Return the stretch of records from the line that contains "The height and width of the screenshot is (919, 1316)." through the line that contains "point(42,1013)", copying those lines exactly and nothing else.

Given data:

+++++

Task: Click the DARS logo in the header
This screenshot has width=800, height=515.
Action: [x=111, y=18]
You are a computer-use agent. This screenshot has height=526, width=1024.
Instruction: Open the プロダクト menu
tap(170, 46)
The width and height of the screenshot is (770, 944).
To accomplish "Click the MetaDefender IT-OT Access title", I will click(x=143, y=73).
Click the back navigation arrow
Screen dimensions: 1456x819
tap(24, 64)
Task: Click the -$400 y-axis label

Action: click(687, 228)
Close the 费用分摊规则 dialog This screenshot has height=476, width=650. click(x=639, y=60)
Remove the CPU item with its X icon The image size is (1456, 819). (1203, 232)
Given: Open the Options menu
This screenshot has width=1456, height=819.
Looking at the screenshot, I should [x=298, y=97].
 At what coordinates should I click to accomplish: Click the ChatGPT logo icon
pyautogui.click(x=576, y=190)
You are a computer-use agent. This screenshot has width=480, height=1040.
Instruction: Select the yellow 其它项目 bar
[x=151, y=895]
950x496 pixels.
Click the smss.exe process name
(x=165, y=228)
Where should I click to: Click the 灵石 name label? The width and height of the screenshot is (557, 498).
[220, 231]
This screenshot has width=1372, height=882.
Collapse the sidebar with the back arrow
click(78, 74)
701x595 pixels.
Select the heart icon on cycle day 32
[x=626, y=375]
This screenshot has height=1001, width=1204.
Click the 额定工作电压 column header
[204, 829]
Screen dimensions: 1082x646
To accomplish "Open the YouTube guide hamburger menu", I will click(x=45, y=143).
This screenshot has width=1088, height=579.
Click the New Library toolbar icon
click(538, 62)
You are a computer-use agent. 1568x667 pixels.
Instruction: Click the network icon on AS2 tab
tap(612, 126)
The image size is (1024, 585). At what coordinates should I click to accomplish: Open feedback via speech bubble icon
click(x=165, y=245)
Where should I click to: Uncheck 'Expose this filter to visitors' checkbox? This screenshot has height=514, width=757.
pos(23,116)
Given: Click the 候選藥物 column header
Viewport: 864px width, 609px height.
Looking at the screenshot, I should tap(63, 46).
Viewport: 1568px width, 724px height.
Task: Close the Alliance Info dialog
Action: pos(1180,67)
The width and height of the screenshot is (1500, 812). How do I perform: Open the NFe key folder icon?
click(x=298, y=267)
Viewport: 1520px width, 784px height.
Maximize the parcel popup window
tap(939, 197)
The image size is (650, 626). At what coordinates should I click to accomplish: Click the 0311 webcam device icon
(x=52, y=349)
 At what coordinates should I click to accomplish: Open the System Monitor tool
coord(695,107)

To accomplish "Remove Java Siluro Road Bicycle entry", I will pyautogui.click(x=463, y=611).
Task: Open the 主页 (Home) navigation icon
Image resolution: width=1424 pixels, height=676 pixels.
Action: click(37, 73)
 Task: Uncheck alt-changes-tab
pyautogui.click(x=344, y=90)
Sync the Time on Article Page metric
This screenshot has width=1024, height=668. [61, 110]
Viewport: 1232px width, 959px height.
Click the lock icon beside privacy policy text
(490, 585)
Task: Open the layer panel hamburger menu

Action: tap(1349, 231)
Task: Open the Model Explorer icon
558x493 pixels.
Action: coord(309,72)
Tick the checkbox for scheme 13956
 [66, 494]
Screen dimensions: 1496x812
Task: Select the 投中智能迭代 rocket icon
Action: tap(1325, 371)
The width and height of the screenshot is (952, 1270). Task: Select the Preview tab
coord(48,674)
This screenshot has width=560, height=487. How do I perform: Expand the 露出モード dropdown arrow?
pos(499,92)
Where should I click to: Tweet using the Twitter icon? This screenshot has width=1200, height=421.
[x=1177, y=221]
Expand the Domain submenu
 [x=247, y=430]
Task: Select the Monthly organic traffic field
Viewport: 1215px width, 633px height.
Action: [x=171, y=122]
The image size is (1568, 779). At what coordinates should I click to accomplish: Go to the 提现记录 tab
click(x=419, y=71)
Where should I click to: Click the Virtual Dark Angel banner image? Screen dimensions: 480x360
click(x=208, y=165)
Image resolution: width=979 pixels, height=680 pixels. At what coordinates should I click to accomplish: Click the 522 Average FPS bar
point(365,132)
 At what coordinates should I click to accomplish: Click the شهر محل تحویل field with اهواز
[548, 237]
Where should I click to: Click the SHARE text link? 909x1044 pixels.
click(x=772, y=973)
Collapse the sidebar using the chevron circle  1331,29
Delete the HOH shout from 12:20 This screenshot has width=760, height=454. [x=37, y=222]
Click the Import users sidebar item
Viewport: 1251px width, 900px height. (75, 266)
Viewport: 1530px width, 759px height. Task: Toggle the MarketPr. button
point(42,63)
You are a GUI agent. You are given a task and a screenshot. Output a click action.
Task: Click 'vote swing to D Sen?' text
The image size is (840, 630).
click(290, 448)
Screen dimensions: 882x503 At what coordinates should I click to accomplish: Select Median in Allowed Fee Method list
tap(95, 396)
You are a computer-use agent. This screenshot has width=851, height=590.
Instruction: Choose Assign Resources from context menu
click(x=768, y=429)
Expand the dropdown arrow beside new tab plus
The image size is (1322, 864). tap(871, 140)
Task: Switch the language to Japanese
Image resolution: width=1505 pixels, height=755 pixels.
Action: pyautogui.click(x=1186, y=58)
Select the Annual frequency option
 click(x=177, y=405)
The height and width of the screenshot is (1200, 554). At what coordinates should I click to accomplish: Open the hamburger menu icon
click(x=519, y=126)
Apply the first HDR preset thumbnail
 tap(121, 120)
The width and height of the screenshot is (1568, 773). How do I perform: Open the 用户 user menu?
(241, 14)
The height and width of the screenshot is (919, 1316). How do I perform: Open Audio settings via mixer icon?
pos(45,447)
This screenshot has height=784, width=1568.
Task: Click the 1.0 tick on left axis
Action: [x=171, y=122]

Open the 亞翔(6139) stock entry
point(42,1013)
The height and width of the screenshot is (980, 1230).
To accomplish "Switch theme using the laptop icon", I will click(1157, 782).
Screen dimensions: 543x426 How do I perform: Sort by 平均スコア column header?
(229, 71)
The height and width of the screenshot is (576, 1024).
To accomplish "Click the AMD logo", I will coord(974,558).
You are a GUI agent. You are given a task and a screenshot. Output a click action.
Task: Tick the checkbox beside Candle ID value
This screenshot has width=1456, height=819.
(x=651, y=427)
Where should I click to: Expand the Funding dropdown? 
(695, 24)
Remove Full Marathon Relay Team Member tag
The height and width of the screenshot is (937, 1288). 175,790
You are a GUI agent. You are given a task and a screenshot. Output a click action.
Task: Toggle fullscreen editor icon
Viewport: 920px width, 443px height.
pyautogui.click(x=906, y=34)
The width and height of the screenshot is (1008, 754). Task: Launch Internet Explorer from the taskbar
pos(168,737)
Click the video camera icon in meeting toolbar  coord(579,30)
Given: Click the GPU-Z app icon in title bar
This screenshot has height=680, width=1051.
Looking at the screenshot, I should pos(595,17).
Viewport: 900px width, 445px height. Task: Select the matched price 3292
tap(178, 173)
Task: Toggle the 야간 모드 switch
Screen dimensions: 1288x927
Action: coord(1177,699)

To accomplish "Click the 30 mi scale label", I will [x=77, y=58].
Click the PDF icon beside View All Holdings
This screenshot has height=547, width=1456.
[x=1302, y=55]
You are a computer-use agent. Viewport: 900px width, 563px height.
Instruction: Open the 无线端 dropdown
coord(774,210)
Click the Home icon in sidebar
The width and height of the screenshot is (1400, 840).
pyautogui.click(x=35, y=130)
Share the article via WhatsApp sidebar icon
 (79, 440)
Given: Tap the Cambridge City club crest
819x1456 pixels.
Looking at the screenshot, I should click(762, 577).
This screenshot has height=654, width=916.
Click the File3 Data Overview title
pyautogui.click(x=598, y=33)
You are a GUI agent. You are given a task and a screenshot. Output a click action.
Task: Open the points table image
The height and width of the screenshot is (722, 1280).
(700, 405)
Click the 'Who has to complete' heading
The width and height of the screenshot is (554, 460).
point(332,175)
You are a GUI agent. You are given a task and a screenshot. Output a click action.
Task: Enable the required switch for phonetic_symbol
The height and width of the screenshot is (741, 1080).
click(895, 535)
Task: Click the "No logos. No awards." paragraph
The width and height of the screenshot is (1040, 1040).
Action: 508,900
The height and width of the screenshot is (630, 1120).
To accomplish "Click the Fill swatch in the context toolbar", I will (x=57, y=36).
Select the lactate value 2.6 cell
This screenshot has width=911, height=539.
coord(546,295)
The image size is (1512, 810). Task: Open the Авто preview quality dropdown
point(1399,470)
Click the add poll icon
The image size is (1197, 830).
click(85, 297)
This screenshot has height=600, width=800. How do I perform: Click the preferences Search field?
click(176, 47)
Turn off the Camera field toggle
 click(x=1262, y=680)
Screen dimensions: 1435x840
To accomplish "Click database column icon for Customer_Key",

+++++

Reply:
The height and width of the screenshot is (919, 1316). How do I perform: Open Audio settings via mixer icon?
pos(45,447)
This screenshot has height=784, width=1568.
Task: Click the 1.0 tick on left axis
Action: [x=171, y=122]

Open the 亞翔(6139) stock entry
point(42,1013)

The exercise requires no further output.